**What you are asked to do:**
Scan the entries for the word "beside" and return every line that has it.

**Stored dataset items:**
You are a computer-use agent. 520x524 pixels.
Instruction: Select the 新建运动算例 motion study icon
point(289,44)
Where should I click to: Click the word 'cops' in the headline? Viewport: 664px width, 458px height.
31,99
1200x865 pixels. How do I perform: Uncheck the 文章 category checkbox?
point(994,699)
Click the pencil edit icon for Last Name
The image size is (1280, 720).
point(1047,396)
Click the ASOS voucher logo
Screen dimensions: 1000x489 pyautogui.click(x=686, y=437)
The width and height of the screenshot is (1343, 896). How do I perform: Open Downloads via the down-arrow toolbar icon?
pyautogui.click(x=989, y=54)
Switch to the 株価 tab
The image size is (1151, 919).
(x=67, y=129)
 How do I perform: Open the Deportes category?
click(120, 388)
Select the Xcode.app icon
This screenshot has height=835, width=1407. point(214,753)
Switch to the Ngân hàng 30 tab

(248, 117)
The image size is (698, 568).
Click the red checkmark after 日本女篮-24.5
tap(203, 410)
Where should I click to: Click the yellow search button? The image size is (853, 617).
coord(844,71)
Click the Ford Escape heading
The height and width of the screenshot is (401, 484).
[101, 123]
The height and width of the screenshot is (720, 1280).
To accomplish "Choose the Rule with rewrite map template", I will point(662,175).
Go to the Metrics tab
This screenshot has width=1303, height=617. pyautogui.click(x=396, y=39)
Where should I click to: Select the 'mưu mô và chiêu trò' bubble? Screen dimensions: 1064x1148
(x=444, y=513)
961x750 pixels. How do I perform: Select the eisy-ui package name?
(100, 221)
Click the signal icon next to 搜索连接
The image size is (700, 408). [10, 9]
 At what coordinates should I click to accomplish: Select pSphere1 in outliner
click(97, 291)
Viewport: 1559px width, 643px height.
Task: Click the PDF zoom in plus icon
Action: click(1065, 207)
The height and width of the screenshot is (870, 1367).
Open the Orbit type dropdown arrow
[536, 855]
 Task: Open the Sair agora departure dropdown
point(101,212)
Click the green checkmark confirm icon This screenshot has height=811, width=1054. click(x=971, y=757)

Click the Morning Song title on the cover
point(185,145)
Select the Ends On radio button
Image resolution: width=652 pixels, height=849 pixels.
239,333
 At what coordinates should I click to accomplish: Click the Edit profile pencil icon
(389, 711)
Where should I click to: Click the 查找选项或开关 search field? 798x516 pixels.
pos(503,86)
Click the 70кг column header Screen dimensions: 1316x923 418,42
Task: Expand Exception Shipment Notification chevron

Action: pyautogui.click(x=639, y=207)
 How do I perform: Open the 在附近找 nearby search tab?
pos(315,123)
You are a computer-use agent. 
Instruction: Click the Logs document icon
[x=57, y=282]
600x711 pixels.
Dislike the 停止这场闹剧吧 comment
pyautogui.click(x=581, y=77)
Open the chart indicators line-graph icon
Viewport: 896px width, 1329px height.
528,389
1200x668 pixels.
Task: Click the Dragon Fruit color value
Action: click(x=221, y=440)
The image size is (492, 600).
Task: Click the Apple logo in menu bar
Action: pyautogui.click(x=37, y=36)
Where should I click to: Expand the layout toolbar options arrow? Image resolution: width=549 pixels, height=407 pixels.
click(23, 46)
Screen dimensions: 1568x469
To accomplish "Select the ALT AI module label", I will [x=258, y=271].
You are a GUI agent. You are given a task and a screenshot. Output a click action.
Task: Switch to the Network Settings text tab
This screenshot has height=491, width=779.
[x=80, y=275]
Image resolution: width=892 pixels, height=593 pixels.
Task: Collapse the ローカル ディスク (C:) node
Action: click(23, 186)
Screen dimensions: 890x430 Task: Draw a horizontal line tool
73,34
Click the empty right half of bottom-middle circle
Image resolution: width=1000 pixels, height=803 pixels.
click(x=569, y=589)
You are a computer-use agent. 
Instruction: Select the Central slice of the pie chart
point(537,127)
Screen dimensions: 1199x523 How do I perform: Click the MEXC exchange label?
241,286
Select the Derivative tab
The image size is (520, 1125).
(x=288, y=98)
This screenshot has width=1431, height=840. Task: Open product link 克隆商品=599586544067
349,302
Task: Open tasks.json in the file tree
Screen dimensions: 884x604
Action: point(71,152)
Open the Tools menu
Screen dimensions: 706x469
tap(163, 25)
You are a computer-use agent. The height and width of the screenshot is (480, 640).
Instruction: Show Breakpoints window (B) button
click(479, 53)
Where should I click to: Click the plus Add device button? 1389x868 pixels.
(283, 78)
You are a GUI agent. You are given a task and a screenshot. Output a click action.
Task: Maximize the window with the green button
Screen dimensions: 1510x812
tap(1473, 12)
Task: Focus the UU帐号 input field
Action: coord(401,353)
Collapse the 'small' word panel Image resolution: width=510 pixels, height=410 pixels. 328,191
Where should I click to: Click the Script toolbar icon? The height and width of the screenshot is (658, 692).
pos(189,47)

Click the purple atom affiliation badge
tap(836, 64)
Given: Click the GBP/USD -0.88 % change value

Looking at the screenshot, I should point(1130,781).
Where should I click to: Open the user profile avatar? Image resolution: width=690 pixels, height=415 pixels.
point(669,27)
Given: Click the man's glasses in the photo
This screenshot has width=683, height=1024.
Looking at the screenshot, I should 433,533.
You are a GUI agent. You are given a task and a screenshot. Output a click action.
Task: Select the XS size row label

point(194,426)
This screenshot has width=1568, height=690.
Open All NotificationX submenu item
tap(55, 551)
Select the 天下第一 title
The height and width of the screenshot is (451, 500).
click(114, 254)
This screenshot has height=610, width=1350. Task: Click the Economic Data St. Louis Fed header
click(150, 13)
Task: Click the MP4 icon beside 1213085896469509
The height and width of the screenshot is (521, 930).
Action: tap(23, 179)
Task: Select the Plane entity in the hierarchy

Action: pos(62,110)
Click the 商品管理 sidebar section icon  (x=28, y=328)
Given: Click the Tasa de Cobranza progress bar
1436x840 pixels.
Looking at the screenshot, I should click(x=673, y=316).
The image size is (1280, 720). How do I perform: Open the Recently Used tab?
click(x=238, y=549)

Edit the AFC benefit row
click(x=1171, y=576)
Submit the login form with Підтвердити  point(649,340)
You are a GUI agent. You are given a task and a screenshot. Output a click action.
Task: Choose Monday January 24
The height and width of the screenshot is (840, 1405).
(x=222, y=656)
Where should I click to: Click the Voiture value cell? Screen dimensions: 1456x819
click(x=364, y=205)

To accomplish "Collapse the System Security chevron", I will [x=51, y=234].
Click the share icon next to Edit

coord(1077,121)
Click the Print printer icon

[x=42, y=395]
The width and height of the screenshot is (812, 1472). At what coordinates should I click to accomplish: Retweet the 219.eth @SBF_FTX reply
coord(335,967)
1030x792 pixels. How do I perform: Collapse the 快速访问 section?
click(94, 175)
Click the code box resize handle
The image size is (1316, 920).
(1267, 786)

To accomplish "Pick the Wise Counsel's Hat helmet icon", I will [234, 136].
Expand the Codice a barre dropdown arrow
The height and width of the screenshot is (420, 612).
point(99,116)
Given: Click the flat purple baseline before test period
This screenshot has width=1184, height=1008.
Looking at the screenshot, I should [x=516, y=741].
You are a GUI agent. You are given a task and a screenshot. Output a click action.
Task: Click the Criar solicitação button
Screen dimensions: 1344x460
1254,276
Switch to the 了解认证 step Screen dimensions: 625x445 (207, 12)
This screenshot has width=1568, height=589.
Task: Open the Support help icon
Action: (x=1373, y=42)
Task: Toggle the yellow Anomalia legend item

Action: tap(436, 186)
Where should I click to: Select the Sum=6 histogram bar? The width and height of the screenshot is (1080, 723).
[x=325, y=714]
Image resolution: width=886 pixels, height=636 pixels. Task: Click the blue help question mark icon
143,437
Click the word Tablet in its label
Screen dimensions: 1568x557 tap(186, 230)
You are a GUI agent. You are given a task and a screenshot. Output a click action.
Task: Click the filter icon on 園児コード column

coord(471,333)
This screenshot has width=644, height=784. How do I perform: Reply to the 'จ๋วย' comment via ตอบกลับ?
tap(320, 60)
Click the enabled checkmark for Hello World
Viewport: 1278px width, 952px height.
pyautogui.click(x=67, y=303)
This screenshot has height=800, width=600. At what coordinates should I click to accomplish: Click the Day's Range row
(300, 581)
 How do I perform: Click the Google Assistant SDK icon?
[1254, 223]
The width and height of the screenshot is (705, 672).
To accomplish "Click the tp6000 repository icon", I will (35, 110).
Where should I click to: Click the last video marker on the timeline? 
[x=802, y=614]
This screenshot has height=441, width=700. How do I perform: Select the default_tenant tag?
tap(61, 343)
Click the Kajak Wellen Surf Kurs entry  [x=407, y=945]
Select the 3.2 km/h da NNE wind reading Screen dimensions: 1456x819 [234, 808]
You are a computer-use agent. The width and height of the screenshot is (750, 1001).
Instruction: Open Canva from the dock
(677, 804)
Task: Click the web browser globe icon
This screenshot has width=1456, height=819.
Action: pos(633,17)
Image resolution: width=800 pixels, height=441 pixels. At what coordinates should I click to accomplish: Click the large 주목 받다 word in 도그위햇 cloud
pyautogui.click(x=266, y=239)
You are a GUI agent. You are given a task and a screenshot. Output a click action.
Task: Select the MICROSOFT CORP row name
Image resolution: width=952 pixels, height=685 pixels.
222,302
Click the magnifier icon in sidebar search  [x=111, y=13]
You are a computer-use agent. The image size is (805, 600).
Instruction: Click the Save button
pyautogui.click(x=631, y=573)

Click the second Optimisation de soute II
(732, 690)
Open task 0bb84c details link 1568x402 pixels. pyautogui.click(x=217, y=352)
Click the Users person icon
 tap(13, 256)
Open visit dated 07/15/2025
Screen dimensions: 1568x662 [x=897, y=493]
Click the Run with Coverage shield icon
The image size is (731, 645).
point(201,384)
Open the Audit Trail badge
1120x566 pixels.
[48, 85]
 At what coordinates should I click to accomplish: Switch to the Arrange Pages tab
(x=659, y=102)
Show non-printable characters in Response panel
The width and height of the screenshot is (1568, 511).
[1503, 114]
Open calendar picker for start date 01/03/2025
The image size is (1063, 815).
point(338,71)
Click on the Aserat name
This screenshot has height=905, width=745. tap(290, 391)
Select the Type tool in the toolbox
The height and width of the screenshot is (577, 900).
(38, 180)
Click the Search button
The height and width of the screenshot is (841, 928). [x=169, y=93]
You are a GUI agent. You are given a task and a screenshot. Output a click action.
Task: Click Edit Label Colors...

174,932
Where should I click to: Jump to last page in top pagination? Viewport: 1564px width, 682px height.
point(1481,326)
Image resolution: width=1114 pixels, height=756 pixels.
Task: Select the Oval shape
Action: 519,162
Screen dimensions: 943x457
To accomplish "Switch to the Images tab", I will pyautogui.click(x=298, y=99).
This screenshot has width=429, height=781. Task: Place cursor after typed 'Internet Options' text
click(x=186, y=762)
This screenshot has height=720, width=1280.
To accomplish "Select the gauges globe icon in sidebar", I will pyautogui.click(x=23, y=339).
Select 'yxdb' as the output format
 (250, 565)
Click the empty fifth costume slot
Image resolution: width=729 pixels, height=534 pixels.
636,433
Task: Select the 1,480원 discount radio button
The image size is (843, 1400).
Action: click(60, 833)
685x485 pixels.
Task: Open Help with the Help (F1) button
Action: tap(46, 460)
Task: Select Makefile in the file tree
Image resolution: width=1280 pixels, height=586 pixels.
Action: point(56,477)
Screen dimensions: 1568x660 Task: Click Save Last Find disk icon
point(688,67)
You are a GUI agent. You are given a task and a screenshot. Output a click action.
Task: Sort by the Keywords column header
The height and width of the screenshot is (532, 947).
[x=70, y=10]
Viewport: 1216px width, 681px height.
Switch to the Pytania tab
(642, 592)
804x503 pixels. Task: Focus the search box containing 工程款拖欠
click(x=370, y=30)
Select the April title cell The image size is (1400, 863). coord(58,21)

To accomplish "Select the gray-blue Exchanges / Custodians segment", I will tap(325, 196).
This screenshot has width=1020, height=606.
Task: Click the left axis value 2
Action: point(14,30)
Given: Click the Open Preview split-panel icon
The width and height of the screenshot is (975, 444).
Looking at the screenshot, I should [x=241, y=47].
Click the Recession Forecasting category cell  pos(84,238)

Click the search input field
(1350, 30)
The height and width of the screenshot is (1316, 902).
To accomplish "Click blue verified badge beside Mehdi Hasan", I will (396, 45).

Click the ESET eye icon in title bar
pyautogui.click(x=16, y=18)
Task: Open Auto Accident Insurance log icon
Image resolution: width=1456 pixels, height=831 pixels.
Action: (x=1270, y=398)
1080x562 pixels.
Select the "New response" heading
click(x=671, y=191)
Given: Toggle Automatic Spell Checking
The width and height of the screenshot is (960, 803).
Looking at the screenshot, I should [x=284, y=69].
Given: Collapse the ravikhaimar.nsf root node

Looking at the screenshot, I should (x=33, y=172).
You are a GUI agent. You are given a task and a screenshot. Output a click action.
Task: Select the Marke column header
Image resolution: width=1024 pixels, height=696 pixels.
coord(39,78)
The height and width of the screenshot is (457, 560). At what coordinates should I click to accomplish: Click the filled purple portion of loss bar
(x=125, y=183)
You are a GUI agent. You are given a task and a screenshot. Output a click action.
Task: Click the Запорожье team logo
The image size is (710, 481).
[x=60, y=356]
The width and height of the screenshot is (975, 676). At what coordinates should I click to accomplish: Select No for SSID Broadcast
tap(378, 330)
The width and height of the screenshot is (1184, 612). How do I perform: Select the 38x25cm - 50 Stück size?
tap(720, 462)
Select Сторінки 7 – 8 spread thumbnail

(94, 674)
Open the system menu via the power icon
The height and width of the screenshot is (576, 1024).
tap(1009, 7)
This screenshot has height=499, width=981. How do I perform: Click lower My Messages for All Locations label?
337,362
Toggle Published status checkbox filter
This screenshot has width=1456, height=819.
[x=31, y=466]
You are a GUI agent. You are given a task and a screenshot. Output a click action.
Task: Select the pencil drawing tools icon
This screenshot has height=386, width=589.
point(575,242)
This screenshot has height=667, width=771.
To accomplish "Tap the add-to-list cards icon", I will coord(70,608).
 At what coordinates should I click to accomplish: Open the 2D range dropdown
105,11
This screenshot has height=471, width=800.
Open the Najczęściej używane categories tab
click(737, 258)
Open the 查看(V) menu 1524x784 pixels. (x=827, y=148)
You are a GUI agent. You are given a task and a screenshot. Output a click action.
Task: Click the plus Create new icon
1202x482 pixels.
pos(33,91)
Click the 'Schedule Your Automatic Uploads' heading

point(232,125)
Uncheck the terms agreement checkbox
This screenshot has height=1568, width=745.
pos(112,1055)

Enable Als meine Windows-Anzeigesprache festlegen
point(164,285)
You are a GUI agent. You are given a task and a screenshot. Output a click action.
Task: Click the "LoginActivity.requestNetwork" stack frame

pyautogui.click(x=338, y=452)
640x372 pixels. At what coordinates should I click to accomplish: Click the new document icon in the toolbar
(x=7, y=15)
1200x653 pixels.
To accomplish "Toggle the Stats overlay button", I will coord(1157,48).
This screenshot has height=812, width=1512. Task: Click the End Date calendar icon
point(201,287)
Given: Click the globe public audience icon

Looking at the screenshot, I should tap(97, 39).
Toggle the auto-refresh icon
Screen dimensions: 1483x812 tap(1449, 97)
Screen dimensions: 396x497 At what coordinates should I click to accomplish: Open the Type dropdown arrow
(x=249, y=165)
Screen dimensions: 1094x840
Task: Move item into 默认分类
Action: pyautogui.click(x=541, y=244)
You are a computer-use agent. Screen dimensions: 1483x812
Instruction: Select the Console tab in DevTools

**Result:**
Task: Click the MP4 icon beside 1213085896469509
To accomplish "Click blue verified badge beside Mehdi Hasan", I will (396, 45).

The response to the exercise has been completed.